Someone once told me, “to educate a mother is to educate a family.” My friend is right. How could a fourteen year old who cannot read or write teach her child to read and write? Teenage pregnancy perpetuates a cycle of poverty and disadvantage. If the mother has little education, where will she find a job that will pay her enough money to support a family? Someone needs to do something to support teenage mothers, and even better, to prevent teenage pregnancy.

After my work at the hospital today, I attended a panel discussion of liberal women in politics at FLACSO in the evening. It was so great to hear these women tell their stories of hardship and of success. I left the panel, empowered by these women, and as I walked home today, I reflected on their testimonials, on the injustices they had to suffer, and on the hope they gave me.

When I reached the colmado (the corner store) near my apartment, I ended up talking to one of the boys that I pass everyday without saying, “Hola.” I usually avoid the men at the colmado because I hate how they always hiss at me when I walk by. I ignore them, as not to condone their objectifying behavior toward me. However, today, I said something—I must have forgotten my Dominican tigre repellant, and I am glad I did.

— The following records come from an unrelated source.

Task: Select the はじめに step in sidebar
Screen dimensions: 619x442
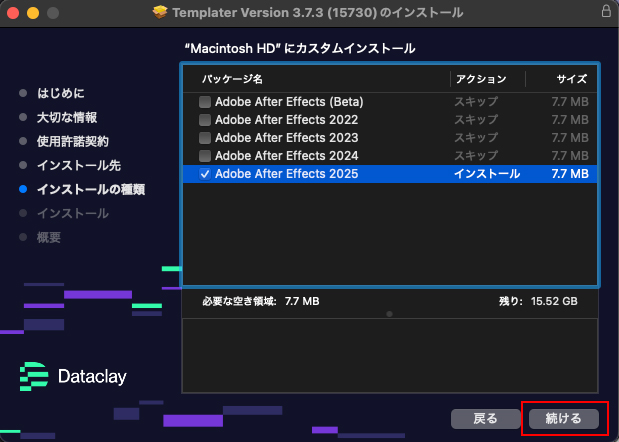Action: pyautogui.click(x=61, y=93)
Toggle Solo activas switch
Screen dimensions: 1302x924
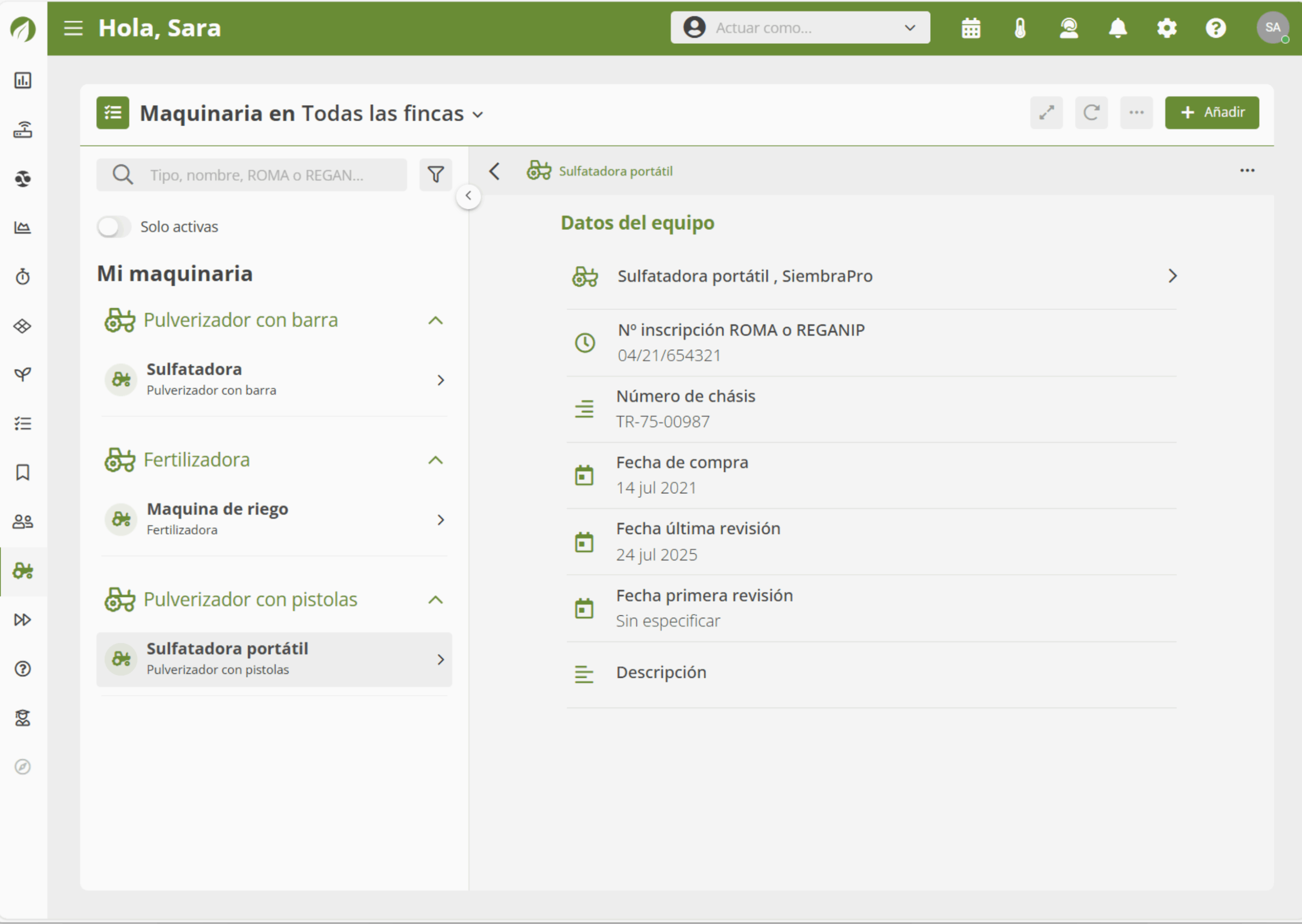coord(114,227)
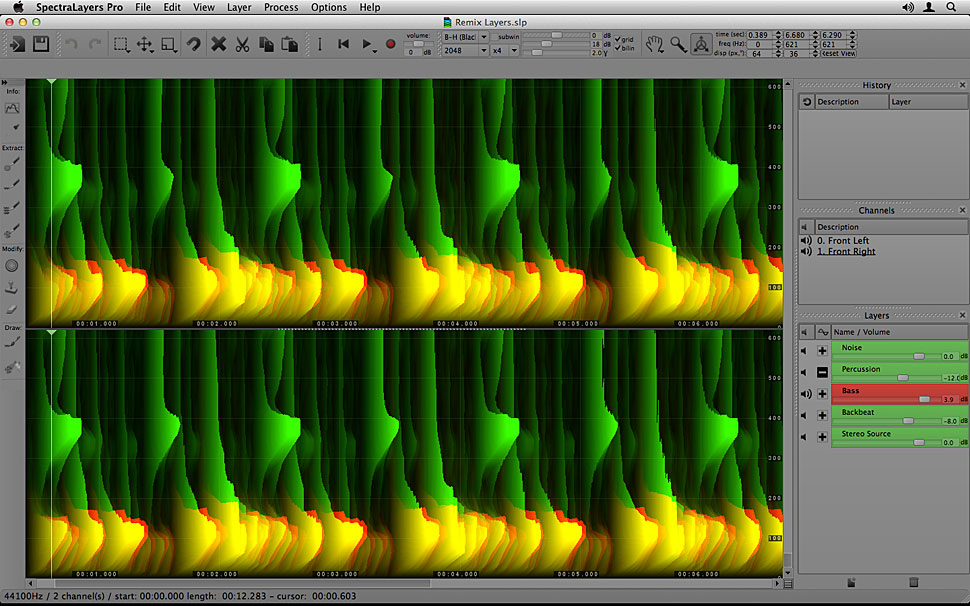Open the B-H window type dropdown

[465, 37]
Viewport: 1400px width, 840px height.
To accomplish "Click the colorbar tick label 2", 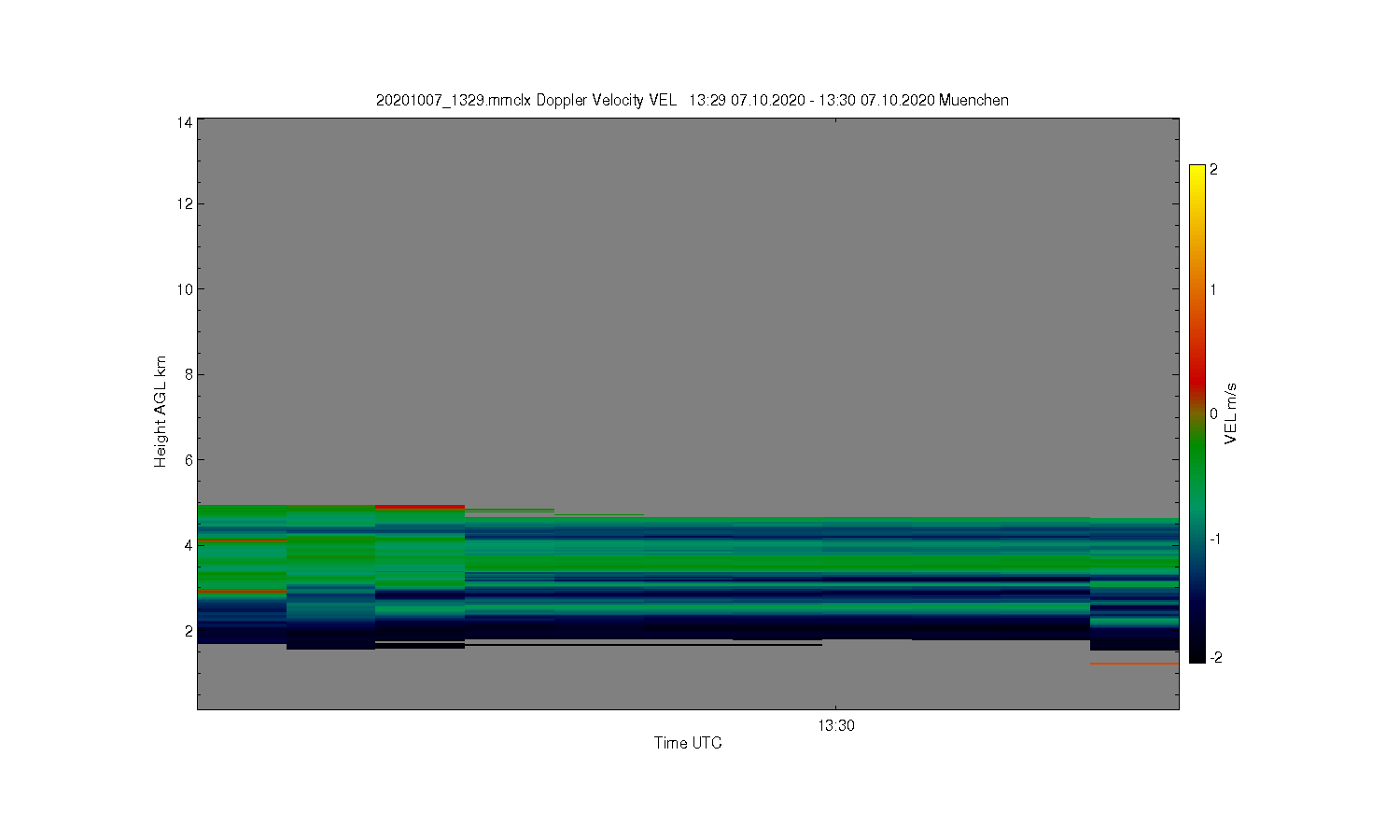I will coord(1213,170).
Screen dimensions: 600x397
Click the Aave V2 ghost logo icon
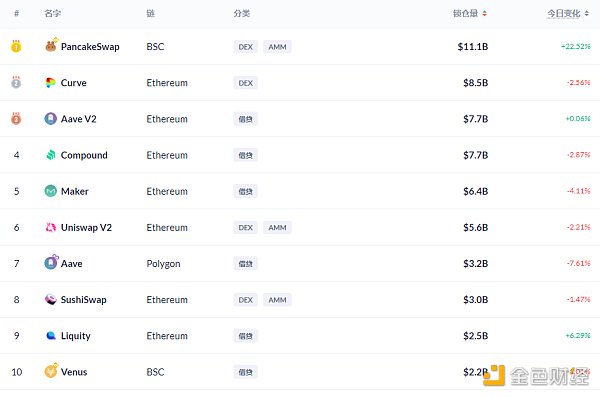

I learned that this boy, Mayo, who works at the colmado, is a teenage father. He is nineteen, and the mother of his one year child is only fifteen. Although he is no longer with the mother of his child, he told me that he had no choice but to leave school to find a job so that he could make money to take care of his baby. I listened to him intently, as he shared with me his desire to return to school. I urged him to stick to his dream and to return to his studies, but deep down, I know that he probably would never be able to go back to school because he will always have to work to support his baby. At the end of our conversation, he said that he lost his life, that he lost his childhood, and I left him, wishing that I could do more than just listen to him share his dreams.